Justizvollzug in Sachsen – Wenn Verständigung nicht möglich ist

  • Seit Anfang 2015 haben sich in sächsischen Gefängnissen neun Häftlinge selbst getötet, vier von ihnen waren Flüchtlinge.
  • Experten kritisieren, dass Gefängnisinsassen ohne Deutschkenntnisse Angebote zur Suizidprävention oft nicht wahrnehmen können, da es an Sprach- und Kulturmittlern mangelt.
  • Insgesamt fehlt es in Sachsen, wie auch in vielen anderen Bundesländern, an Personal im Justizvollzug.
Von Anna Fischhaber und Felicitas Kock

Dschaber al-Bakr ist tot. Der kurzzeitig wohl wichtigste Gefangene Deutschlands hat sich in seiner Zelle in der JVA Leipzig stranguliert. In der Obhut der Behörden. Die Frage, wer wie viel Schuld an diesem Tod trägt, muss nun eine eingehende Untersuchung klären. Einige Fragen kann man schon jetzt beantworten: Etwa die, wie Justizvollzugsanstalten in Sachsen mit ihren Häftlingen umgehen. Insbesondere mit jenen, die kein Deutsch sprechen und möglicherweise suizidgefährdet sind.

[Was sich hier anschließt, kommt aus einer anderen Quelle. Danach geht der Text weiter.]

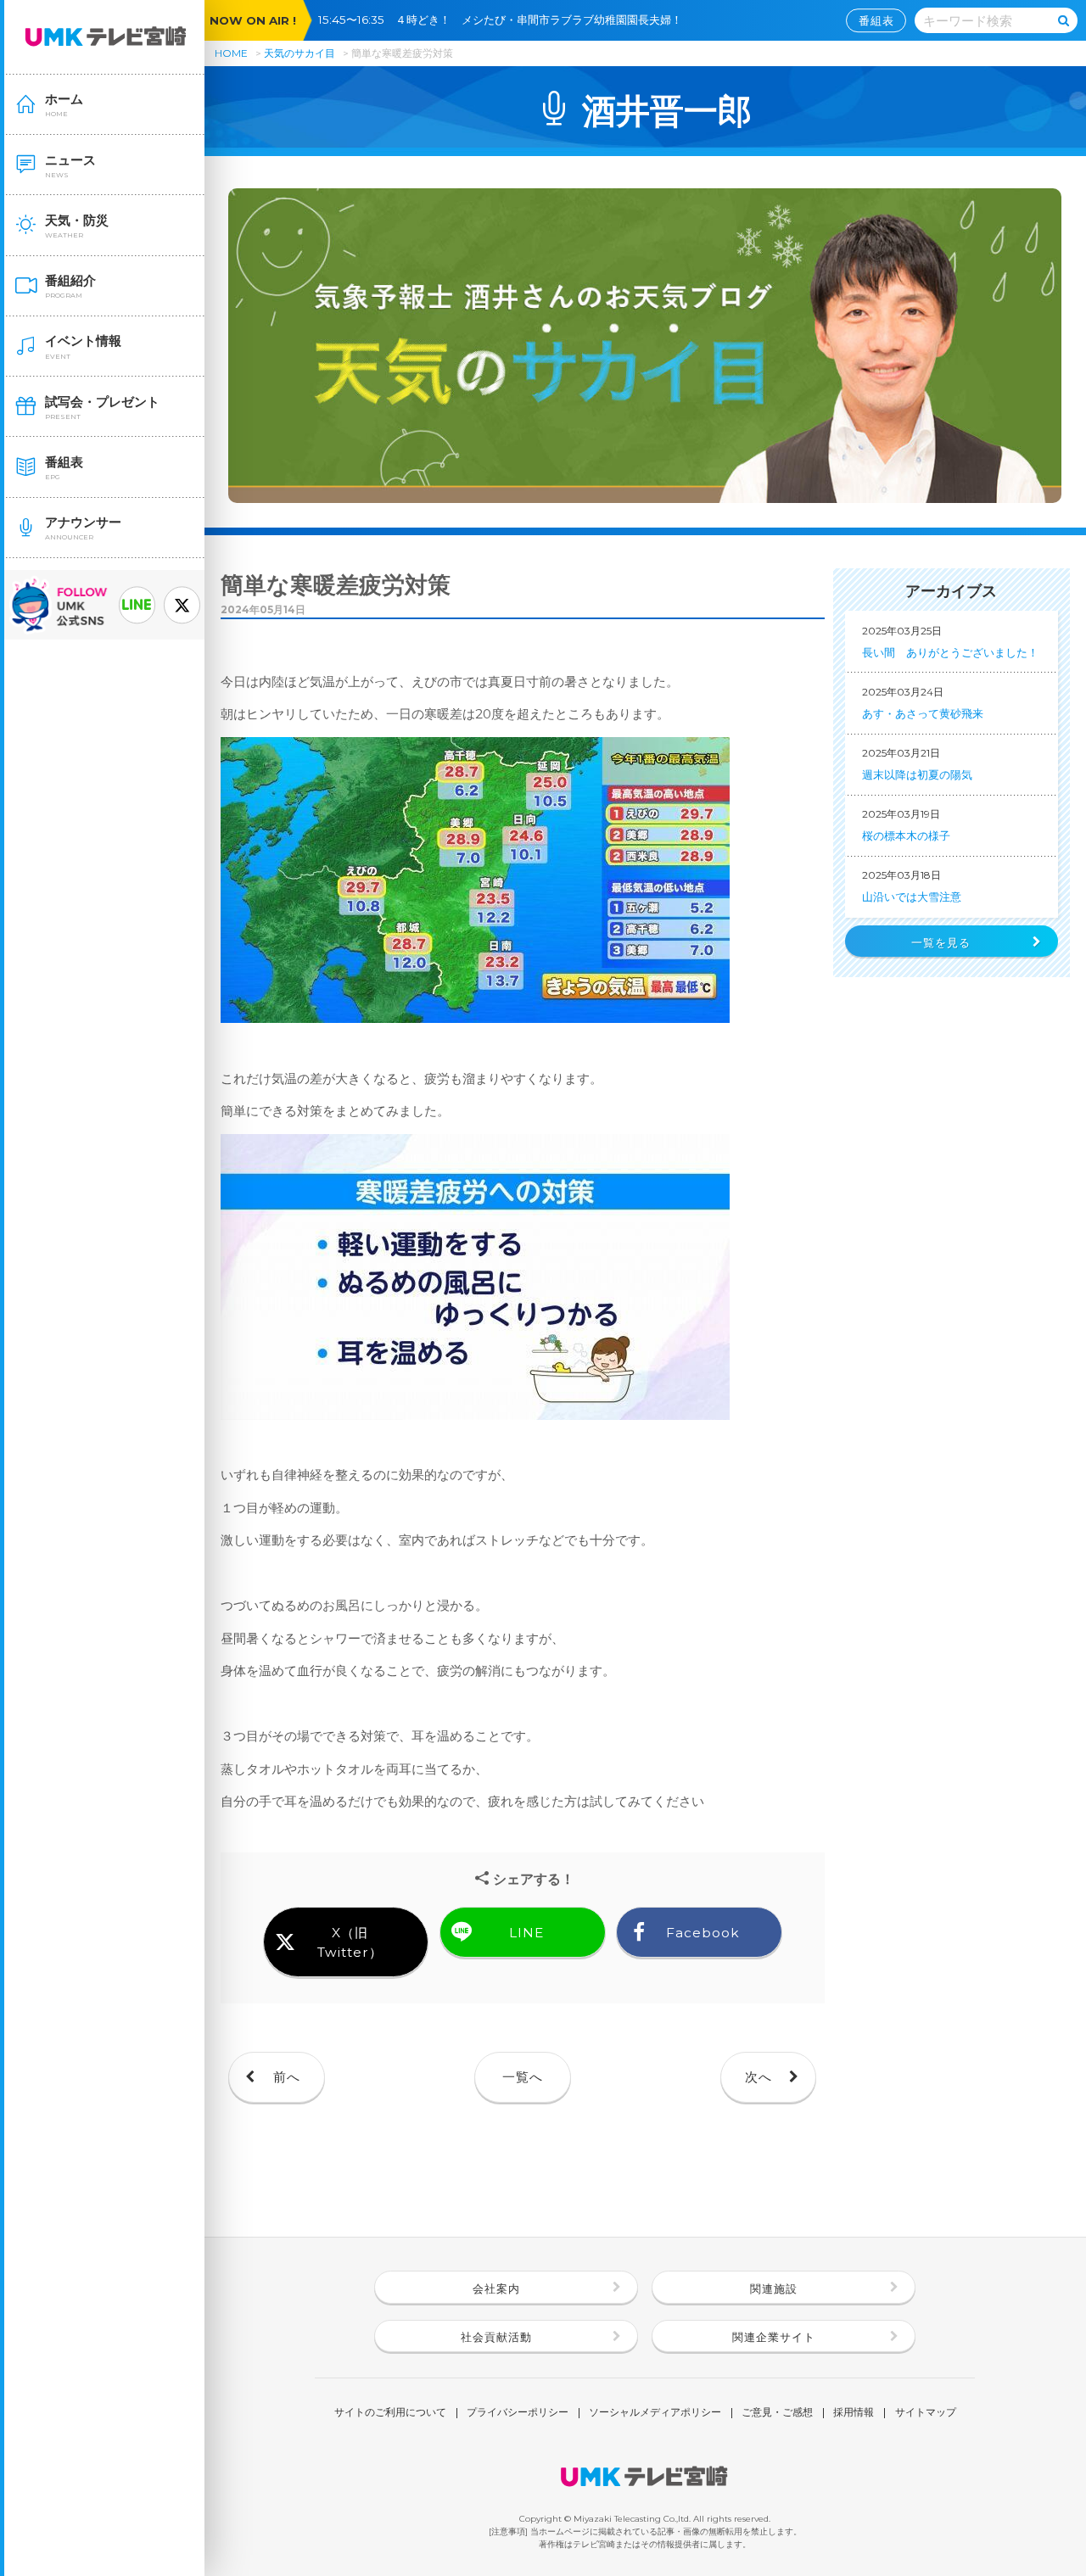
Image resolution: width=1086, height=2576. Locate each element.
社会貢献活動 (496, 2337)
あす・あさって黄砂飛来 (922, 702)
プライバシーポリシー (517, 2413)
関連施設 (774, 2288)
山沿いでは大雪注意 (911, 886)
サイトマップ (925, 2413)
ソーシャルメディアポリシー (655, 2413)
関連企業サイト (773, 2337)
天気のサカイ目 (301, 53)
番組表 (876, 20)
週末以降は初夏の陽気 (917, 763)
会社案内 (496, 2288)
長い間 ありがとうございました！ (950, 641)
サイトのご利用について (390, 2413)
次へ (758, 2077)
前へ (286, 2077)
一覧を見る (941, 942)
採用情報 (853, 2413)
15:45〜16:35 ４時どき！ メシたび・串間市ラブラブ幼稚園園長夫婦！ (505, 19)
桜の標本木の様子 (906, 824)
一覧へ (522, 2077)
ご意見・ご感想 (777, 2413)
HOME (231, 53)
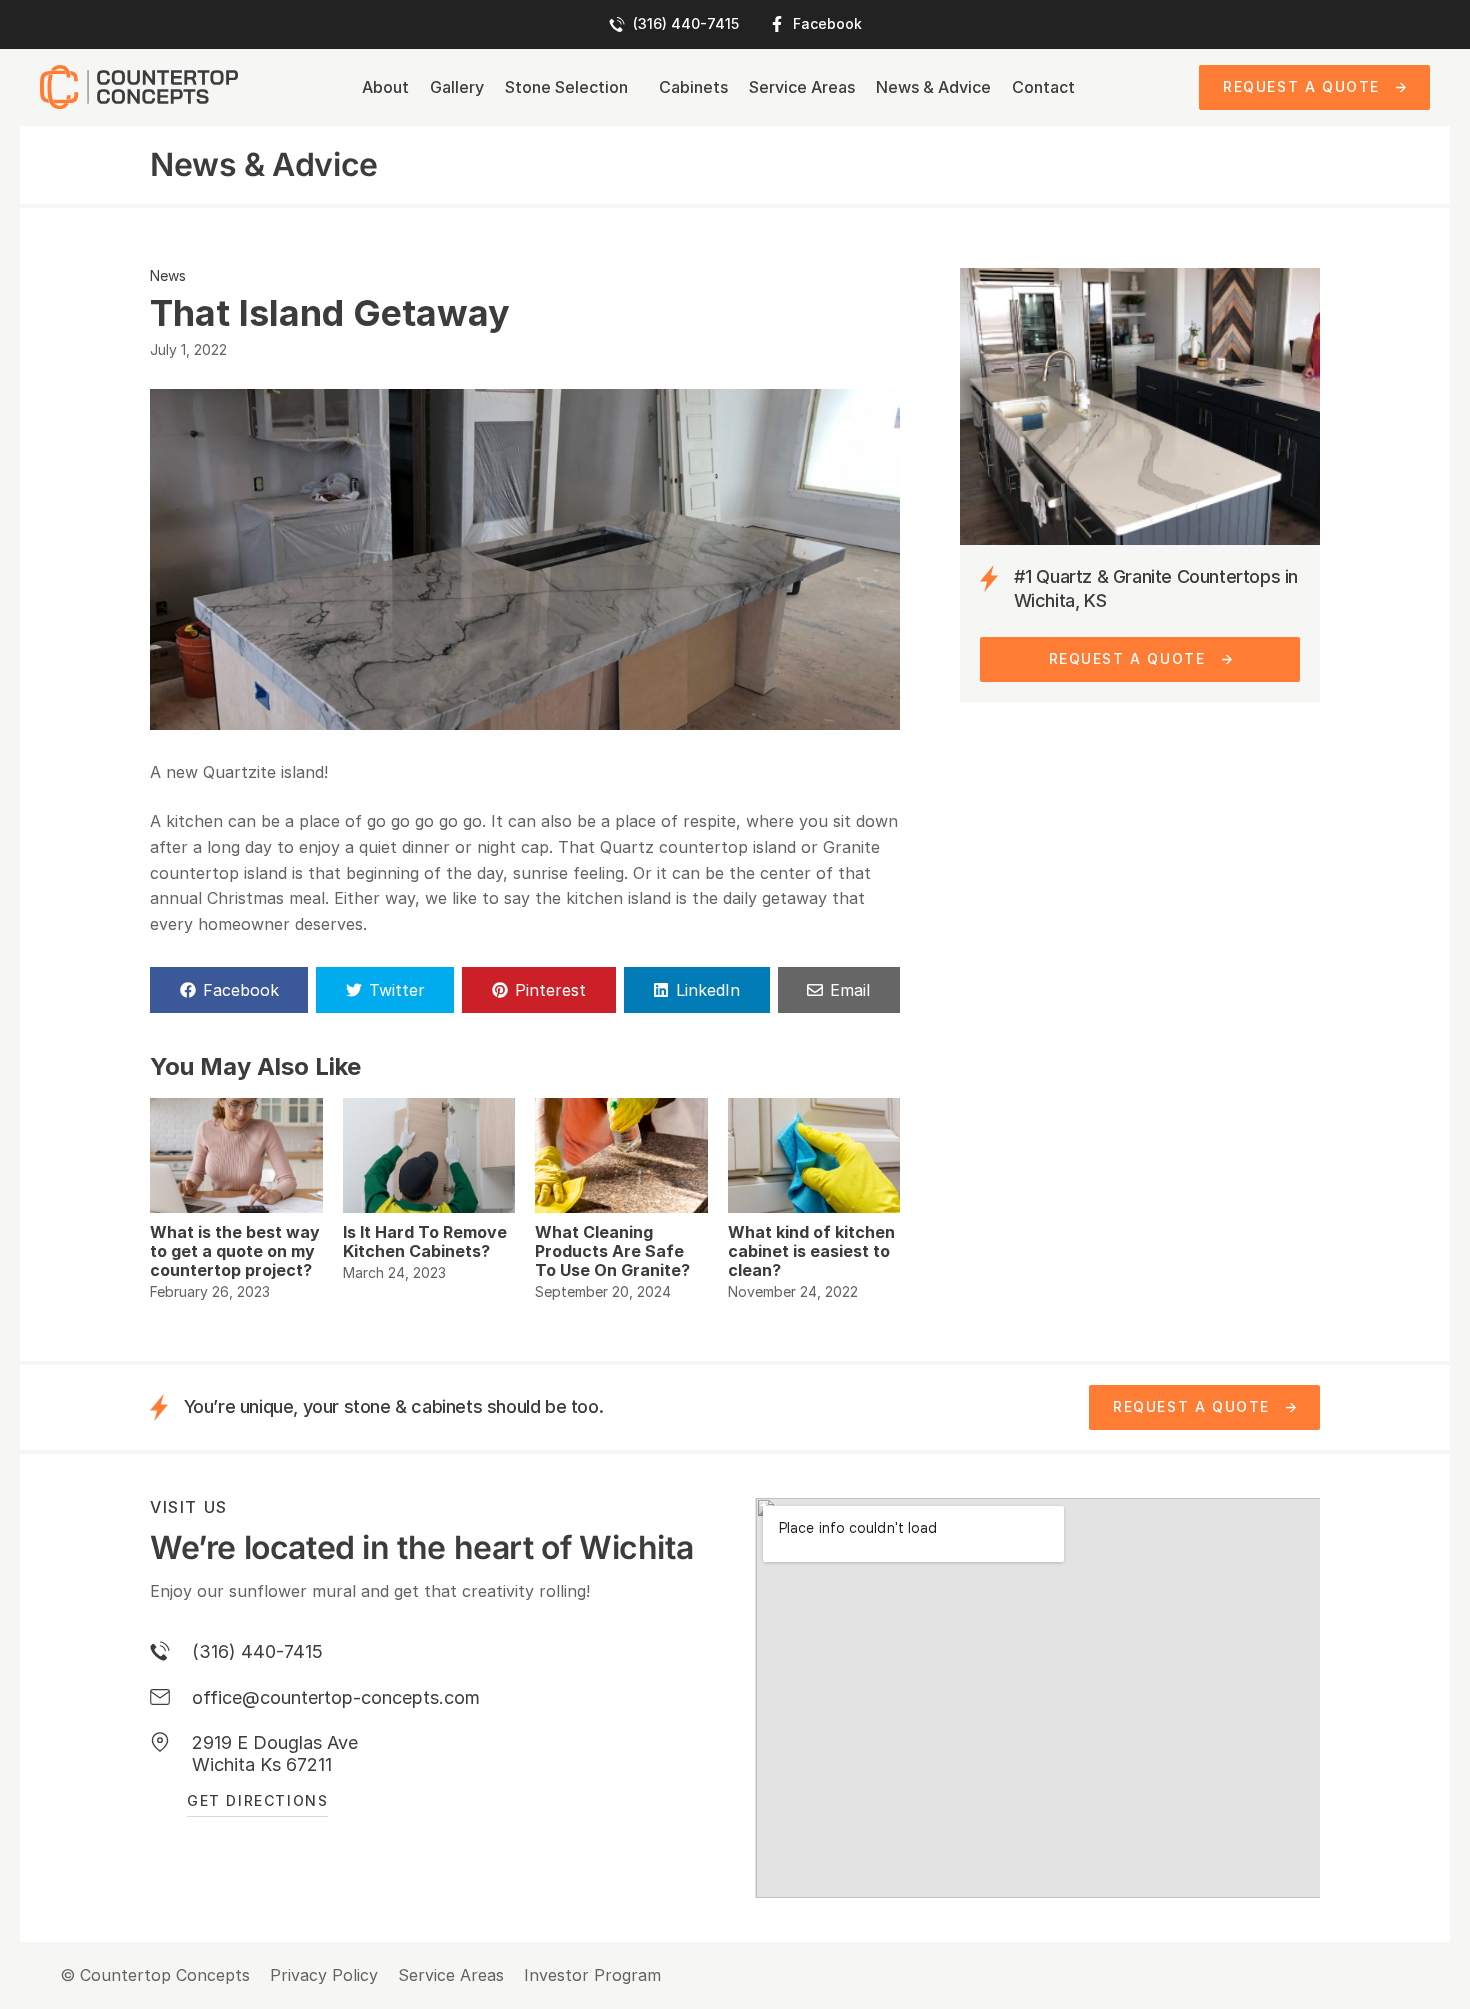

Zunächst hat Sachsen, wie fast alle deutschen Bundesländer, mit einem erheblichen Personalmangel im Justizvollzug zu kämpfen. Das Problem ist altbekannt, lange wurde nichts unternommen. „Im gesamten sächsischen Justizvollzug ist das Personal überaltert und es stehen zu wenig Beamte zur Verfügung, um sämtlichen Anforderungen gerecht zu werden“, sagt der Leipziger Strafverteidiger Curt-Matthias Engel.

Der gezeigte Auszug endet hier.